→ **Document text**
BEGIN

From the first phone call to the one-year warranty walkthrough — exactly what it looks like to build a custom home with Northwest Custom Homes in North Idaho. Six phases, typically 12 to 20 months end-to-end.

The quick version

  • Phase 1 — Discovery (1–2 weeks): Pre-construction consultation, lot walk, budget conversation

  • Phase 2 — Design (2–4 months): Architectural drawings, interior design, itemized bid, signed agreement

  • Phase 3 — Pre-construction (1–3 months): Permits, engineering, finalized selections, site prep

  • Phase 4 — Construction (9–14 months): Foundation through final finish, with scheduled client walk-throughs

  • Phase 5 — Completion (2–3 weeks): Final walkthrough, punch list, certificate of occupancy, move-in

  • Phase 6 — Warranty (12 months+): One-year walk, ongoing workmanship warranty, continued support

Total elapsed time from first call to move-in: 12 to 20 months, depending on size, complexity, and lot.

Phase 1 — Discovery

What happens: you call 208-660-2896 or email Fendich.eric@gmail.com, we schedule a 45-minute pre-construction consultation, and Eric walks your lot (or reviews lots with you). We talk through your floor plan ideas, timeline, and target budget.

What you walk away with: an honest read on whether the project is feasible at your target budget, what your lot will cost to build on, and whether NW Custom Homes is the right team for your build. If we're not the right fit, we'll tell you — no high-pressure pitch.

END

→ **Given exercise**
Duplicate the part of the custom home building text starting at "Total elapsed time" and ending at "and target budget.".

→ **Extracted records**
BEGIN

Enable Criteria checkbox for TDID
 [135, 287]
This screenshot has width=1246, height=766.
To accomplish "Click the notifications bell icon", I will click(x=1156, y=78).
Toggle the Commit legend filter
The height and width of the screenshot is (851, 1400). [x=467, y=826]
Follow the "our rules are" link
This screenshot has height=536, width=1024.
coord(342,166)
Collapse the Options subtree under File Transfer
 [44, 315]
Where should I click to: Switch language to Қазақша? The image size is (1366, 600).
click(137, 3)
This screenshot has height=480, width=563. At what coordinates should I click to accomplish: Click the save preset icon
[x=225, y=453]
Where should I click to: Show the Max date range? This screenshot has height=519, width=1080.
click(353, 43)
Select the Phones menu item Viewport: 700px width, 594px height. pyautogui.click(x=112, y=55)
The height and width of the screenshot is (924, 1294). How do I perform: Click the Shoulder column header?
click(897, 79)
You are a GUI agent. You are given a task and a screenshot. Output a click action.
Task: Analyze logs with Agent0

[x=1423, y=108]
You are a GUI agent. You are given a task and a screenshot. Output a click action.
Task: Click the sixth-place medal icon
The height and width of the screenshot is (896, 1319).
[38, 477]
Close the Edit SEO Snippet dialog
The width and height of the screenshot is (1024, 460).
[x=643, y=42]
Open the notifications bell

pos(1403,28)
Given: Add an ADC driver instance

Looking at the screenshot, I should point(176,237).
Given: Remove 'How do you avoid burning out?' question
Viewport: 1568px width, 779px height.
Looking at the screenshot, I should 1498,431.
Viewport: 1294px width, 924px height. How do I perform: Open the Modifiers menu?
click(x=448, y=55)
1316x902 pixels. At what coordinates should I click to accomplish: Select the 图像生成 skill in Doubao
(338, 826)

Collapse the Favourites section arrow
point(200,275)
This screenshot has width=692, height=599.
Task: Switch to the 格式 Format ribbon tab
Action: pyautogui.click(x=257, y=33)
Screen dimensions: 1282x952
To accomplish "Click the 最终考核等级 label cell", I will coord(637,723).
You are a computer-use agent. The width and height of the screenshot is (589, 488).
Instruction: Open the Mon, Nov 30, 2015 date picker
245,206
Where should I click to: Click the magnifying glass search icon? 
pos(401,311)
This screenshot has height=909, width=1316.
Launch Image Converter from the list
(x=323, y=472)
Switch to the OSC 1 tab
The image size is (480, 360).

END

→ **Finished task**
Total elapsed time from first call to move-in: 12 to 20 months, depending on size, complexity, and lot.

Phase 1 — Discovery

What happens: you call 208-660-2896 or email Fendich.eric@gmail.com, we schedule a 45-minute pre-construction consultation, and Eric walks your lot (or reviews lots with you). We talk through your floor plan ideas, timeline, and target budget.